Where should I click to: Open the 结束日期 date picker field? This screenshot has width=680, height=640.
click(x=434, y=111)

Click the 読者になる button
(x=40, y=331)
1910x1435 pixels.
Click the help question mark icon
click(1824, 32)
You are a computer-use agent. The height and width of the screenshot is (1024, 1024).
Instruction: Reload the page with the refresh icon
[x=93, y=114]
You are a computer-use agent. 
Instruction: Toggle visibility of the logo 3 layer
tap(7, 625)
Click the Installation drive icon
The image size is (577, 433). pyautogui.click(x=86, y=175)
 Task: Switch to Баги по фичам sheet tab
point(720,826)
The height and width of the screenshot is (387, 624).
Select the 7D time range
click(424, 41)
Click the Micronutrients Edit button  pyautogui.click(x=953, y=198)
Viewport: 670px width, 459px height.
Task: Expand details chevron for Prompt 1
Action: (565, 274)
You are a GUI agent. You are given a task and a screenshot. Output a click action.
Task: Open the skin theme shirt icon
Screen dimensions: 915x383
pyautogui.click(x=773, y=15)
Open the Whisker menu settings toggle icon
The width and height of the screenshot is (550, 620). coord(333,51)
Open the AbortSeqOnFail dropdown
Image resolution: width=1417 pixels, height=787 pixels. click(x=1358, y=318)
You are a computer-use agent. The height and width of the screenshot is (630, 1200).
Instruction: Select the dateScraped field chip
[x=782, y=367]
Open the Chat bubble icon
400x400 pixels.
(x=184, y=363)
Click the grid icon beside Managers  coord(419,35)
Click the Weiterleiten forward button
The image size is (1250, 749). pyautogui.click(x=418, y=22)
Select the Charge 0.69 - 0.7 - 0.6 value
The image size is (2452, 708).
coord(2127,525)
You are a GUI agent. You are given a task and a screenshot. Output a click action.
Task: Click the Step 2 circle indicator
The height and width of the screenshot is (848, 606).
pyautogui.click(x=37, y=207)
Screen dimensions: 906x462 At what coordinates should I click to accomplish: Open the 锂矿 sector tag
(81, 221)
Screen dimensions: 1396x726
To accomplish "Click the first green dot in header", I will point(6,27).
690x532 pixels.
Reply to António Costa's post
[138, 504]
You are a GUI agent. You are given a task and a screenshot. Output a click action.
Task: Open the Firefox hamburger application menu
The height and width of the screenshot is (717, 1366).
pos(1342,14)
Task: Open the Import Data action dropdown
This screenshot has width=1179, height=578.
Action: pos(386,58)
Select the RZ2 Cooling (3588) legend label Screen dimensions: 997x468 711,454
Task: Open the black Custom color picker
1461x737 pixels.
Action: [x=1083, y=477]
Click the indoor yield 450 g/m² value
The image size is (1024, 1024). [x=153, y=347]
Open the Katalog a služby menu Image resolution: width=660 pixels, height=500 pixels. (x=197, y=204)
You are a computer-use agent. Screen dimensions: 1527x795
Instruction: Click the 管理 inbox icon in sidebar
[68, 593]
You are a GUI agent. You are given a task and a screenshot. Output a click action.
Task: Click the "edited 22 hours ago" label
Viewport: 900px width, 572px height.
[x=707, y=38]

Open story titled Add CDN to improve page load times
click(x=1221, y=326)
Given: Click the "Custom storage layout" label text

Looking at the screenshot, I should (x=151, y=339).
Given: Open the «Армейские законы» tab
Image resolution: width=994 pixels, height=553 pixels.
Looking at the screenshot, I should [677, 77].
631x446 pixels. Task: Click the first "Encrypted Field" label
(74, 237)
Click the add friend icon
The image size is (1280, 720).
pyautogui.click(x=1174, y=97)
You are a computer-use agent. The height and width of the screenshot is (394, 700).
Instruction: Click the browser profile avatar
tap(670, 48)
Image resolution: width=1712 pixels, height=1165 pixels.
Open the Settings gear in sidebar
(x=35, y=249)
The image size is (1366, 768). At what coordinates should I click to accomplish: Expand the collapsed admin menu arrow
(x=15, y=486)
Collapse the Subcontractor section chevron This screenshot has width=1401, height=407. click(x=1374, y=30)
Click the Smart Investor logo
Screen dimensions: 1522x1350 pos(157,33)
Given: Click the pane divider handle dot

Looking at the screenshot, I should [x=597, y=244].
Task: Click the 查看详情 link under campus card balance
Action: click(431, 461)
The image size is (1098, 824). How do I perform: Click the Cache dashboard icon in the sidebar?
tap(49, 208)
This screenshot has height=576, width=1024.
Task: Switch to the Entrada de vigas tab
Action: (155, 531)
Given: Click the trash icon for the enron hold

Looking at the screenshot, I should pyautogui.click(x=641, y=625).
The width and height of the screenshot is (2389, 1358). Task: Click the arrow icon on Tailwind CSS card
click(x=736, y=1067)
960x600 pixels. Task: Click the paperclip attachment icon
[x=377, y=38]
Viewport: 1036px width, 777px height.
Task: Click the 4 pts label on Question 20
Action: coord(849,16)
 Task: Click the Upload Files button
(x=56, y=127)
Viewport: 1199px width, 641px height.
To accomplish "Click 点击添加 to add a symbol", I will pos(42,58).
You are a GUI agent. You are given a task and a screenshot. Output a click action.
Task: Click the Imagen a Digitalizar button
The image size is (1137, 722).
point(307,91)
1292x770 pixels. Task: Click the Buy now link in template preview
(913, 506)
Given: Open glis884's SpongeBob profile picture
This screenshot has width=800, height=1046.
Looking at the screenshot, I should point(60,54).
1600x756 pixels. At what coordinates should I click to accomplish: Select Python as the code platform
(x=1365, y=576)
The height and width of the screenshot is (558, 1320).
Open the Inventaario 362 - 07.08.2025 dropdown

####################

__WHAT TO PRODUCE__. Give the entries once more, exactly as they appear.

__ANSWER SECTION__.
Where should I click to: Open the 结束日期 date picker field? This screenshot has width=680, height=640.
click(x=434, y=111)

Click the 読者になる button
(x=40, y=331)
1910x1435 pixels.
Click the help question mark icon
click(1824, 32)
You are a computer-use agent. The height and width of the screenshot is (1024, 1024).
Instruction: Reload the page with the refresh icon
[x=93, y=114]
You are a computer-use agent. 
Instruction: Toggle visibility of the logo 3 layer
tap(7, 625)
Click the Installation drive icon
The image size is (577, 433). pyautogui.click(x=86, y=175)
 Task: Switch to Баги по фичам sheet tab
point(720,826)
The height and width of the screenshot is (387, 624).
Select the 7D time range
click(424, 41)
Click the Micronutrients Edit button  pyautogui.click(x=953, y=198)
Viewport: 670px width, 459px height.
Task: Expand details chevron for Prompt 1
Action: (565, 274)
You are a GUI agent. You are given a task and a screenshot. Output a click action.
Task: Open the skin theme shirt icon
Screen dimensions: 915x383
pyautogui.click(x=773, y=15)
Open the Whisker menu settings toggle icon
The width and height of the screenshot is (550, 620). coord(333,51)
Open the AbortSeqOnFail dropdown
Image resolution: width=1417 pixels, height=787 pixels. click(x=1358, y=318)
You are a computer-use agent. The height and width of the screenshot is (630, 1200).
Instruction: Select the dateScraped field chip
[x=782, y=367]
Open the Chat bubble icon
400x400 pixels.
(x=184, y=363)
Click the grid icon beside Managers  coord(419,35)
Click the Weiterleiten forward button
The image size is (1250, 749). pyautogui.click(x=418, y=22)
Select the Charge 0.69 - 0.7 - 0.6 value
The image size is (2452, 708).
coord(2127,525)
You are a GUI agent. You are given a task and a screenshot. Output a click action.
Task: Click the Step 2 circle indicator
The height and width of the screenshot is (848, 606).
pyautogui.click(x=37, y=207)
Screen dimensions: 906x462 At what coordinates should I click to accomplish: Open the 锂矿 sector tag
(81, 221)
Screen dimensions: 1396x726
To accomplish "Click the first green dot in header", I will point(6,27).
690x532 pixels.
Reply to António Costa's post
[138, 504]
You are a GUI agent. You are given a task and a screenshot. Output a click action.
Task: Open the Firefox hamburger application menu
The height and width of the screenshot is (717, 1366).
pos(1342,14)
Task: Open the Import Data action dropdown
This screenshot has width=1179, height=578.
Action: pos(386,58)
Select the RZ2 Cooling (3588) legend label Screen dimensions: 997x468 711,454
Task: Open the black Custom color picker
1461x737 pixels.
Action: [x=1083, y=477]
Click the indoor yield 450 g/m² value
The image size is (1024, 1024). [x=153, y=347]
Open the Katalog a služby menu Image resolution: width=660 pixels, height=500 pixels. (x=197, y=204)
You are a computer-use agent. Screen dimensions: 1527x795
Instruction: Click the 管理 inbox icon in sidebar
[68, 593]
You are a GUI agent. You are given a task and a screenshot. Output a click action.
Task: Click the "edited 22 hours ago" label
Viewport: 900px width, 572px height.
[x=707, y=38]

Open story titled Add CDN to improve page load times
click(x=1221, y=326)
Given: Click the "Custom storage layout" label text

Looking at the screenshot, I should (x=151, y=339).
Given: Open the «Армейские законы» tab
Image resolution: width=994 pixels, height=553 pixels.
Looking at the screenshot, I should [677, 77].
631x446 pixels. Task: Click the first "Encrypted Field" label
(74, 237)
Click the add friend icon
The image size is (1280, 720).
pyautogui.click(x=1174, y=97)
You are a computer-use agent. The height and width of the screenshot is (394, 700).
Instruction: Click the browser profile avatar
tap(670, 48)
Image resolution: width=1712 pixels, height=1165 pixels.
Open the Settings gear in sidebar
(x=35, y=249)
The image size is (1366, 768). At what coordinates should I click to accomplish: Expand the collapsed admin menu arrow
(x=15, y=486)
Collapse the Subcontractor section chevron This screenshot has width=1401, height=407. click(x=1374, y=30)
Click the Smart Investor logo
Screen dimensions: 1522x1350 pos(157,33)
Given: Click the pane divider handle dot

Looking at the screenshot, I should [x=597, y=244].
Task: Click the 查看详情 link under campus card balance
Action: click(431, 461)
The image size is (1098, 824). How do I perform: Click the Cache dashboard icon in the sidebar?
tap(49, 208)
This screenshot has height=576, width=1024.
Task: Switch to the Entrada de vigas tab
Action: (155, 531)
Given: Click the trash icon for the enron hold

Looking at the screenshot, I should pyautogui.click(x=641, y=625).
The width and height of the screenshot is (2389, 1358). Task: Click the arrow icon on Tailwind CSS card
click(x=736, y=1067)
960x600 pixels. Task: Click the paperclip attachment icon
[x=377, y=38]
Viewport: 1036px width, 777px height.
Task: Click the 4 pts label on Question 20
Action: coord(849,16)
 Task: Click the Upload Files button
(x=56, y=127)
Viewport: 1199px width, 641px height.
To accomplish "Click 点击添加 to add a symbol", I will pos(42,58).
You are a GUI agent. You are given a task and a screenshot. Output a click action.
Task: Click the Imagen a Digitalizar button
The image size is (1137, 722).
point(307,91)
1292x770 pixels. Task: Click the Buy now link in template preview
(913, 506)
Given: Open glis884's SpongeBob profile picture
This screenshot has width=800, height=1046.
Looking at the screenshot, I should point(60,54).
1600x756 pixels. At what coordinates should I click to accomplish: Select Python as the code platform
(x=1365, y=576)
The height and width of the screenshot is (558, 1320).
Open the Inventaario 362 - 07.08.2025 dropdown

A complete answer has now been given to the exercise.